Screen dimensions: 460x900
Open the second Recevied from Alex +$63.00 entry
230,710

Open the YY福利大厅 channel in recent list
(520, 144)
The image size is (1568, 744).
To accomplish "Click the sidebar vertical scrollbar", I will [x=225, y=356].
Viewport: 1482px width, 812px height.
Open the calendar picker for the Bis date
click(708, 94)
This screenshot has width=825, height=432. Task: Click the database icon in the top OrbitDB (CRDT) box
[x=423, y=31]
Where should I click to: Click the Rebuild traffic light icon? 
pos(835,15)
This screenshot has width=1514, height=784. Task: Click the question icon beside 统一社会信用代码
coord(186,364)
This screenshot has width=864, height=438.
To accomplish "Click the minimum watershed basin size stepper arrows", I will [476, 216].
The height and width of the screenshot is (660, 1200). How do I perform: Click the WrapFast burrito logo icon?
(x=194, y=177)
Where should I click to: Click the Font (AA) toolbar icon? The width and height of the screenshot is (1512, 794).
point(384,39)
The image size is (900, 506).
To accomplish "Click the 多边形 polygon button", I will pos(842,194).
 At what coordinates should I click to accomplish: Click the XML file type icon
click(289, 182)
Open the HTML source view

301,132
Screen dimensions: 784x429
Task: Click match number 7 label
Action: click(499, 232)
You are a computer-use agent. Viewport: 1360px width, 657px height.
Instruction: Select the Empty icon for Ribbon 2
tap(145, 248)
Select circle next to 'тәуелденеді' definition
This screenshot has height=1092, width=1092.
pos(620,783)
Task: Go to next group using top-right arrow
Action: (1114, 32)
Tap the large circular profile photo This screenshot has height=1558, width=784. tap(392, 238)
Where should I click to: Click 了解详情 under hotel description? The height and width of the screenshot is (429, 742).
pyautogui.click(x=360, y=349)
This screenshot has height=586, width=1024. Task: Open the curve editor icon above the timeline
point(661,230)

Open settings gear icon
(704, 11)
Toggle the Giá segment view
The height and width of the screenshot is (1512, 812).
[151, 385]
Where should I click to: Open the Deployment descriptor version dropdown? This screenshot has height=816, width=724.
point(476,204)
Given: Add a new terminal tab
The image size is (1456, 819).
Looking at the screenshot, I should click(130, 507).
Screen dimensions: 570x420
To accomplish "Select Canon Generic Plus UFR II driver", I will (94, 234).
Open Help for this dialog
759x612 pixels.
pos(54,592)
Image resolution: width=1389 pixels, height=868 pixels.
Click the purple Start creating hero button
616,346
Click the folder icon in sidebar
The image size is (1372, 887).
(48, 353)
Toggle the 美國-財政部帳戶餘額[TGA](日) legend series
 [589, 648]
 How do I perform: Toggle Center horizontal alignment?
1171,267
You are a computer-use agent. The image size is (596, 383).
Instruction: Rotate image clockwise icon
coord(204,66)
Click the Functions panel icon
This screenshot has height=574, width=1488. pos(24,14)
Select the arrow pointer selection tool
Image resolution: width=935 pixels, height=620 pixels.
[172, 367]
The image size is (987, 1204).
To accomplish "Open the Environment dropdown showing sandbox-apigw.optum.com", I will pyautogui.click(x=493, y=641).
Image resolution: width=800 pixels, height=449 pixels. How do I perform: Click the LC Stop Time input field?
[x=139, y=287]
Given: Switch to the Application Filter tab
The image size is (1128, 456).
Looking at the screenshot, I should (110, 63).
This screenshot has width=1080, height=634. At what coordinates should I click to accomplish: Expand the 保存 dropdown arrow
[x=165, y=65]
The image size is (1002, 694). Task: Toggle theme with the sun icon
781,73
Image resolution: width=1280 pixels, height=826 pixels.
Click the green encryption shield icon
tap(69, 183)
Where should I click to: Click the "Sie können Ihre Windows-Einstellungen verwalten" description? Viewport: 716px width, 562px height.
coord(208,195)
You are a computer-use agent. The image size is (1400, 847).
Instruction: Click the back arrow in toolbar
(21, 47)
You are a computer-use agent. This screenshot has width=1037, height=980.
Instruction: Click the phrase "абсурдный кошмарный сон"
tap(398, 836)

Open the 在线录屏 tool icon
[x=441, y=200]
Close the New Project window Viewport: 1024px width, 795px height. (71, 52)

◆ Given exercise ◆
Could you set down all of the entries above again, word for word and in the same order?

◆ Response to this task ◆
Screen dimensions: 460x900
Open the second Recevied from Alex +$63.00 entry
230,710

Open the YY福利大厅 channel in recent list
(520, 144)
The image size is (1568, 744).
To accomplish "Click the sidebar vertical scrollbar", I will [x=225, y=356].
Viewport: 1482px width, 812px height.
Open the calendar picker for the Bis date
click(708, 94)
This screenshot has width=825, height=432. Task: Click the database icon in the top OrbitDB (CRDT) box
[x=423, y=31]
Where should I click to: Click the Rebuild traffic light icon? 
pos(835,15)
This screenshot has width=1514, height=784. Task: Click the question icon beside 统一社会信用代码
coord(186,364)
This screenshot has width=864, height=438.
To accomplish "Click the minimum watershed basin size stepper arrows", I will [476, 216].
The height and width of the screenshot is (660, 1200). How do I perform: Click the WrapFast burrito logo icon?
(x=194, y=177)
Where should I click to: Click the Font (AA) toolbar icon? The width and height of the screenshot is (1512, 794).
point(384,39)
The image size is (900, 506).
To accomplish "Click the 多边形 polygon button", I will pos(842,194).
 At what coordinates should I click to accomplish: Click the XML file type icon
click(289, 182)
Open the HTML source view

301,132
Screen dimensions: 784x429
Task: Click match number 7 label
Action: click(499, 232)
You are a computer-use agent. Viewport: 1360px width, 657px height.
Instruction: Select the Empty icon for Ribbon 2
tap(145, 248)
Select circle next to 'тәуелденеді' definition
This screenshot has height=1092, width=1092.
pos(620,783)
Task: Go to next group using top-right arrow
Action: (1114, 32)
Tap the large circular profile photo This screenshot has height=1558, width=784. tap(392, 238)
Where should I click to: Click 了解详情 under hotel description? The height and width of the screenshot is (429, 742).
pyautogui.click(x=360, y=349)
This screenshot has height=586, width=1024. Task: Open the curve editor icon above the timeline
point(661,230)

Open settings gear icon
(704, 11)
Toggle the Giá segment view
The height and width of the screenshot is (1512, 812).
[151, 385]
Where should I click to: Open the Deployment descriptor version dropdown? This screenshot has height=816, width=724.
point(476,204)
Given: Add a new terminal tab
The image size is (1456, 819).
Looking at the screenshot, I should click(130, 507).
Screen dimensions: 570x420
To accomplish "Select Canon Generic Plus UFR II driver", I will (94, 234).
Open Help for this dialog
759x612 pixels.
pos(54,592)
Image resolution: width=1389 pixels, height=868 pixels.
Click the purple Start creating hero button
616,346
Click the folder icon in sidebar
The image size is (1372, 887).
(48, 353)
Toggle the 美國-財政部帳戶餘額[TGA](日) legend series
 [589, 648]
 How do I perform: Toggle Center horizontal alignment?
1171,267
You are a computer-use agent. The image size is (596, 383).
Instruction: Rotate image clockwise icon
coord(204,66)
Click the Functions panel icon
This screenshot has height=574, width=1488. pos(24,14)
Select the arrow pointer selection tool
Image resolution: width=935 pixels, height=620 pixels.
[172, 367]
The image size is (987, 1204).
To accomplish "Open the Environment dropdown showing sandbox-apigw.optum.com", I will pyautogui.click(x=493, y=641).
Image resolution: width=800 pixels, height=449 pixels. How do I perform: Click the LC Stop Time input field?
[x=139, y=287]
Given: Switch to the Application Filter tab
The image size is (1128, 456).
Looking at the screenshot, I should (110, 63).
This screenshot has width=1080, height=634. At what coordinates should I click to accomplish: Expand the 保存 dropdown arrow
[x=165, y=65]
The image size is (1002, 694). Task: Toggle theme with the sun icon
781,73
Image resolution: width=1280 pixels, height=826 pixels.
Click the green encryption shield icon
tap(69, 183)
Where should I click to: Click the "Sie können Ihre Windows-Einstellungen verwalten" description? Viewport: 716px width, 562px height.
coord(208,195)
You are a computer-use agent. The image size is (1400, 847).
Instruction: Click the back arrow in toolbar
(21, 47)
You are a computer-use agent. This screenshot has width=1037, height=980.
Instruction: Click the phrase "абсурдный кошмарный сон"
tap(398, 836)

Open the 在线录屏 tool icon
[x=441, y=200]
Close the New Project window Viewport: 1024px width, 795px height. (71, 52)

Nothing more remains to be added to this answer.